— Metin bölümü —

------------------------------------

Kuruluşunun 10. yılında: İşçi Demokrasisi Partisi Genel Başkanı Oktay Çelik ile söyleşi
İşçi Demokrasisi Partisi’nin 21 Ağustos 2015’teki kuruluşunun üzerinden 10 yıl geçti. Geride bırakılan mücadele dolu on yılı, partinin üzerinde yükseldiği 55 yıllık birikimi ve önümüzdeki döneme dair politik ve örgütsel perspektiflerini, İDP Genel Başkanı Oktay Çelik’le konuştuk.

İDP’nin kuruluşunun üzerinden 10 yıl geçti. 2014’te girişim olarak ilan edildi, ardından 2015 Ağustos’unda partileşti. O dönemin politik atmosferini de düşündüğünüzde, bu adımı atmaya iten en temel nedenler neydi sizce? Hangi ihtiyaçlar o süreci belirledi?
Oktay Çelik: Bu soruyu cevaplamak için biraz geriye, 2008 yılına gitmemiz doğru olur. Hatırlayalım; 2008 dünya ekonomik krizi mali piyasaları çökertti. Batmasına müsaade edilemeyecek denli büyük denen yüzyıllık kapitalist şirketler darmaduman oldu. Bütün piyasa balonları patladı. Şirketler iflas etti. Sistem işlemez hale geldi. Sonuç: Küresel düzeyde işsizler ordusuna 20 milyon emekçi daha eklendi. Her zaman olduğu gibi burjuva hükümetler; sorunu, faturayı işçi sınıfına ve topluma ödeterek aşma yoluna gitti. Krizin ilk etkisiyle 20 milyon insan işsiz kalmışken çözüm diye sunulan reçeteler işsizler ordusuna 50 milyon insanın daha eklenmesine yol açtı. İşsiz sayısı 200 milyonu aştı. Mali kriz küresel düzeyde işçi sınıfı ve toplum üzerinde derin bir ekonomik ve sosyal yıkıma dönüştü. İşten çıkarma, düşük ücret, güvencesiz ve esnek çalıştırma, sosyal hak kayıpları genelleşerek derinleşti. Ve hızla siyasal bir kriz hüviyetine büründü.

------------------------------------

Toplanan veriler
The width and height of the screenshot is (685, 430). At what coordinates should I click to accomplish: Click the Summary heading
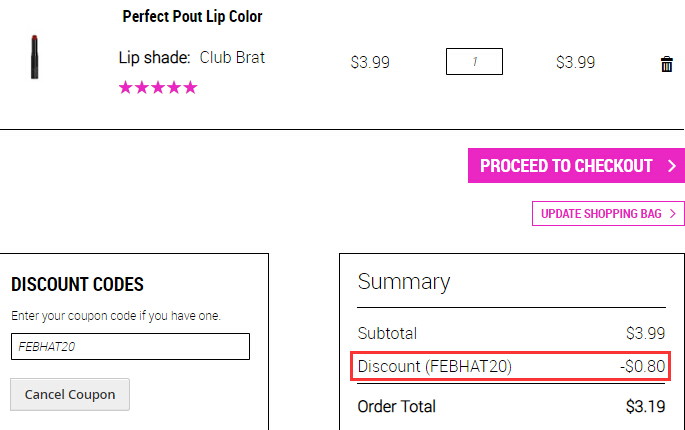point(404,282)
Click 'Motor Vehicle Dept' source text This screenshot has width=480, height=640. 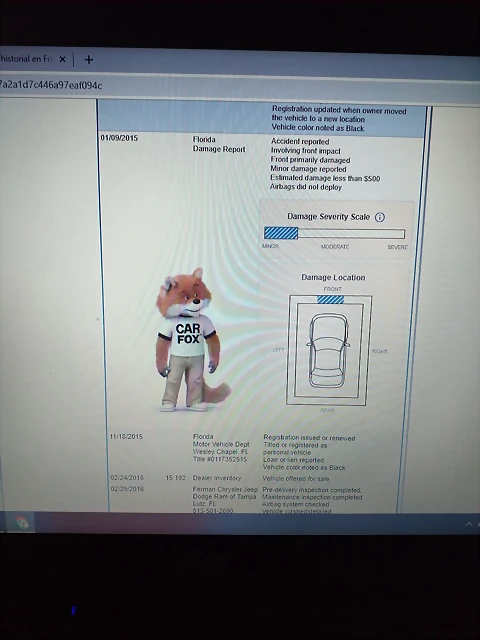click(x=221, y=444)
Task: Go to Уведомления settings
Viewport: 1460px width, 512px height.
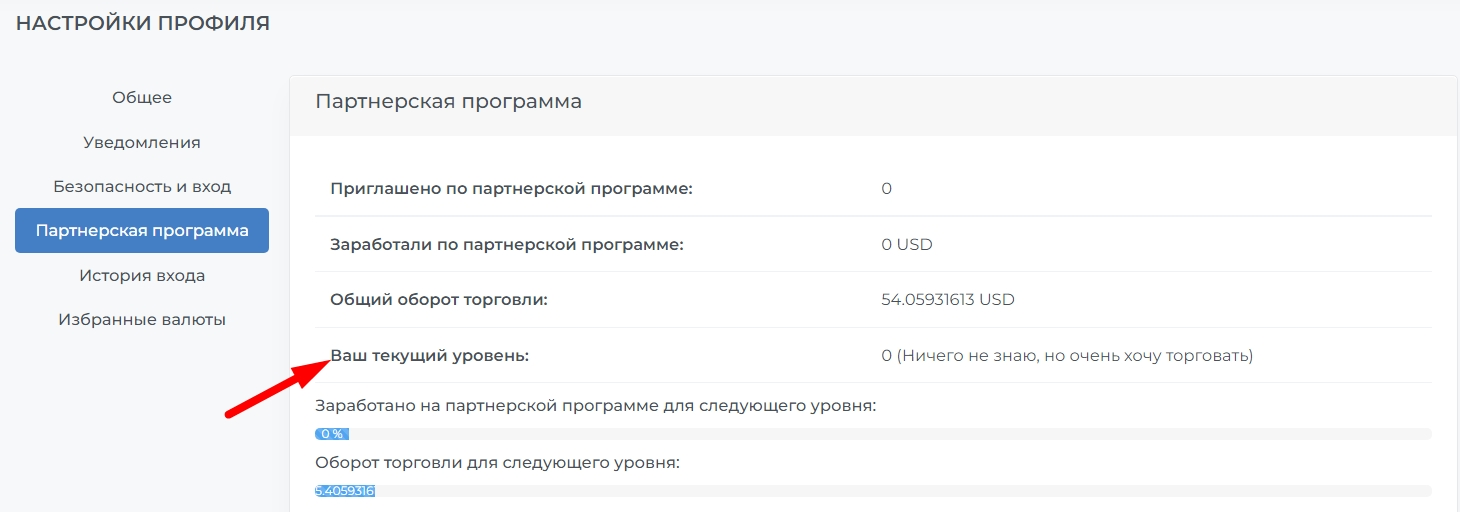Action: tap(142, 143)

------------------------------------

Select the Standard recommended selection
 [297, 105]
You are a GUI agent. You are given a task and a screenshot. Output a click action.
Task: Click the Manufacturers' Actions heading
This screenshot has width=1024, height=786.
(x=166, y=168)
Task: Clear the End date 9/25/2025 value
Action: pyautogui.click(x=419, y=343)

------------------------------------

— Yapılacak iş —
Söyleşide Oktay Çelik'in 2008 krizinin ardından genelleşerek derinleştiğini söylediği olumsuzlukların hepsini sıralayın. Öğelerin bu işle hiçbir ilgisi yoktur.

— Tam cevap —
İşten çıkarma, düşük ücret, güvencesiz ve esnek çalıştırma, sosyal hak kayıpları.